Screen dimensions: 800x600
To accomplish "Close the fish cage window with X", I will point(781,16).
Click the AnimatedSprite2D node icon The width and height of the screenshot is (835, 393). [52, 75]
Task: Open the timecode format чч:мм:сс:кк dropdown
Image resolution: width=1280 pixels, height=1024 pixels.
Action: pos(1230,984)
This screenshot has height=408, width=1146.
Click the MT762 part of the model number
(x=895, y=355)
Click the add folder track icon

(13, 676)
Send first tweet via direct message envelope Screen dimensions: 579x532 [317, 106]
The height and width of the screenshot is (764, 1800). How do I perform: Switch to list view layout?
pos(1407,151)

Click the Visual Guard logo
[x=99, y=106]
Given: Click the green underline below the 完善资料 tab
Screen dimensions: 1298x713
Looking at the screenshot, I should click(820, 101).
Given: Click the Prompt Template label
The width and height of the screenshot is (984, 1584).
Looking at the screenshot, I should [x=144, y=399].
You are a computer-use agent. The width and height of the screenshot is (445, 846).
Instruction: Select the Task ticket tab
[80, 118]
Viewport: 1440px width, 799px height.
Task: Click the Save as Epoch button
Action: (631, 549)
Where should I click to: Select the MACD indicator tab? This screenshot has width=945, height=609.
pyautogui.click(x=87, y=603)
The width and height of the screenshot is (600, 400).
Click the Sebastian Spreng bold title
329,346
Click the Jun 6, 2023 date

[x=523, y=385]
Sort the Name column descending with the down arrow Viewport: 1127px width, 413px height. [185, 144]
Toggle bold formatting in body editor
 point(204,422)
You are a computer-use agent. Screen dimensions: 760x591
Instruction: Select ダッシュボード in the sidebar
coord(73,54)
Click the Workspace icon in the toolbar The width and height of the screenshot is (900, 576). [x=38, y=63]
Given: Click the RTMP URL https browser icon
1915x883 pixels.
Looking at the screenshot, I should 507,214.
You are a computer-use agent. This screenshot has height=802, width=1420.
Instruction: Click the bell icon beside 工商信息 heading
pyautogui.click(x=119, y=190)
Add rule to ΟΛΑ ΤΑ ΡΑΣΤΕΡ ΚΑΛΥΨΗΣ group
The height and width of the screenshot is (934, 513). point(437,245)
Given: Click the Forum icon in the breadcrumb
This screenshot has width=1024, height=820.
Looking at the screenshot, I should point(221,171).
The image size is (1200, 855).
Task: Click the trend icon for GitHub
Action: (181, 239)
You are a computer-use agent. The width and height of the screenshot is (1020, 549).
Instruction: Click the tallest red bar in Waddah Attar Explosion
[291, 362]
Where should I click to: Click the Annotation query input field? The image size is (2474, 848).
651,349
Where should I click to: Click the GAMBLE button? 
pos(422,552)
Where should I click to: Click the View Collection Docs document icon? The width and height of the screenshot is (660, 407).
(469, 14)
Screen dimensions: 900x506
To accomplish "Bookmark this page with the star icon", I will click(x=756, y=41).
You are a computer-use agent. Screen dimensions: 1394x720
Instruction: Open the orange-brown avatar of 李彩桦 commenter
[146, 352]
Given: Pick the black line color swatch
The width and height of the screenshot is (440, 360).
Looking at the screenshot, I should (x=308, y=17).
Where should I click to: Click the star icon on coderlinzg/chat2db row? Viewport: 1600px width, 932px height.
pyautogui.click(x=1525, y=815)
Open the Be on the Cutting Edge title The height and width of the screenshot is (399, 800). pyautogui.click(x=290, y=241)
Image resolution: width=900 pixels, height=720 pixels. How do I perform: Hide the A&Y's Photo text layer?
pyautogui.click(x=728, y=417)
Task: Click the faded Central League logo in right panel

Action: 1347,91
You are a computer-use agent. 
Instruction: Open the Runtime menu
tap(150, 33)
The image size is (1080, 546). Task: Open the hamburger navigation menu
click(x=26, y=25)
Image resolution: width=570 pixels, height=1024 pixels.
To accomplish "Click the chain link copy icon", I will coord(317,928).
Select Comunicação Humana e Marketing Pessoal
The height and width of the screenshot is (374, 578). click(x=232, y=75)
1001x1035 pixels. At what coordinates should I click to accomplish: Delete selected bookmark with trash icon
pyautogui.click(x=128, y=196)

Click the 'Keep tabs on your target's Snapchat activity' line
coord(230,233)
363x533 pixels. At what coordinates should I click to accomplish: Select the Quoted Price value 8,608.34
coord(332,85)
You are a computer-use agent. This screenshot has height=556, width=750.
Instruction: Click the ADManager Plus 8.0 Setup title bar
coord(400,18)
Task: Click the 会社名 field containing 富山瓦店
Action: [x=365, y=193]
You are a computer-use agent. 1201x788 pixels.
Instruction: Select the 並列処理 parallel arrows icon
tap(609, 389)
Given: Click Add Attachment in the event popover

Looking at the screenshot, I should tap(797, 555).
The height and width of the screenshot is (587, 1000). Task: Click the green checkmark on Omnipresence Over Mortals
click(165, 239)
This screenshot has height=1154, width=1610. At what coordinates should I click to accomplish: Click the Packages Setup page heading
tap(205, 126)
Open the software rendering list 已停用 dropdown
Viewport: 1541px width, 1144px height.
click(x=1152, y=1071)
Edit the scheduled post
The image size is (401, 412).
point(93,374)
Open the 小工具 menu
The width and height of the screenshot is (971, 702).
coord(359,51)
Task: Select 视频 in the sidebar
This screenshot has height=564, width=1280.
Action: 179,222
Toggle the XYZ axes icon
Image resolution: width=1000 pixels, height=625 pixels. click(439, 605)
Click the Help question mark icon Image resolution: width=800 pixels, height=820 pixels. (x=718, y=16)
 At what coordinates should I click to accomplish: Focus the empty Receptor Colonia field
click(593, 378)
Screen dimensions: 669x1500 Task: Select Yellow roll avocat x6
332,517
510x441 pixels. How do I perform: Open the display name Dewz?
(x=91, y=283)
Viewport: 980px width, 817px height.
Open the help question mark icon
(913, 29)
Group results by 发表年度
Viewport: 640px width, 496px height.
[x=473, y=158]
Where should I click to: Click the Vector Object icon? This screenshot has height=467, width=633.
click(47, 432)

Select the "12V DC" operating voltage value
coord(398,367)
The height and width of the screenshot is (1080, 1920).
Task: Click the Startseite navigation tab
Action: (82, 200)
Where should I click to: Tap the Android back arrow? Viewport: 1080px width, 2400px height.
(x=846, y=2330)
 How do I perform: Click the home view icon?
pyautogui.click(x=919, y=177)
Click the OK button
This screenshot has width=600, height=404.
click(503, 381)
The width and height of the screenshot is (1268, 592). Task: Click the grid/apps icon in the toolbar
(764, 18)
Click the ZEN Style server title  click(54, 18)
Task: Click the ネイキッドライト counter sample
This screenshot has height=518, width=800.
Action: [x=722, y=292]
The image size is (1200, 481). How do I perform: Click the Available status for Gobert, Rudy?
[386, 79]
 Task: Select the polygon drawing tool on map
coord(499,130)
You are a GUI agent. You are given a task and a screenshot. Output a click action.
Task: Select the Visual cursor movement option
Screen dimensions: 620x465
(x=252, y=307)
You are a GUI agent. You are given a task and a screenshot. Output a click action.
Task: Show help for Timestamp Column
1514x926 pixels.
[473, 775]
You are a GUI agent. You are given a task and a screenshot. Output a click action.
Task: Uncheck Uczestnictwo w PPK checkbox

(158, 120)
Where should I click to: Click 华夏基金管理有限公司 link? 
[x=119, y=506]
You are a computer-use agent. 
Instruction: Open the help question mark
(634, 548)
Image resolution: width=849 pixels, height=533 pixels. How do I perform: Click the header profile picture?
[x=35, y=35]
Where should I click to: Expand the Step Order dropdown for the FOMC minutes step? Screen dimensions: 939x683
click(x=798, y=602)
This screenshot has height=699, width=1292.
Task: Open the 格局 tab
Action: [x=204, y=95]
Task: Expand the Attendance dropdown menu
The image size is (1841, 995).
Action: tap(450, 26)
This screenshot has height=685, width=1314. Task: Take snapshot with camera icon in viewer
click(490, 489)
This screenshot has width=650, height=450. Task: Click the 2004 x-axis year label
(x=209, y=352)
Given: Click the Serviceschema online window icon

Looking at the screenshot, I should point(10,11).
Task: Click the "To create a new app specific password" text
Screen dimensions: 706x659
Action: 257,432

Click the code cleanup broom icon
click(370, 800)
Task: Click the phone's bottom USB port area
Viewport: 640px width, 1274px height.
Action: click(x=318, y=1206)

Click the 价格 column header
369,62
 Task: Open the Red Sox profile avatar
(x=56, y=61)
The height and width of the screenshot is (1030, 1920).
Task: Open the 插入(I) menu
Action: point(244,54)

---

Copy the lines above that hold the word "will".

To accomplish "Close the fish cage window with X", I will point(781,16).
To accomplish "Bookmark this page with the star icon", I will click(x=756, y=41).
To accomplish "Click the chain link copy icon", I will coord(317,928).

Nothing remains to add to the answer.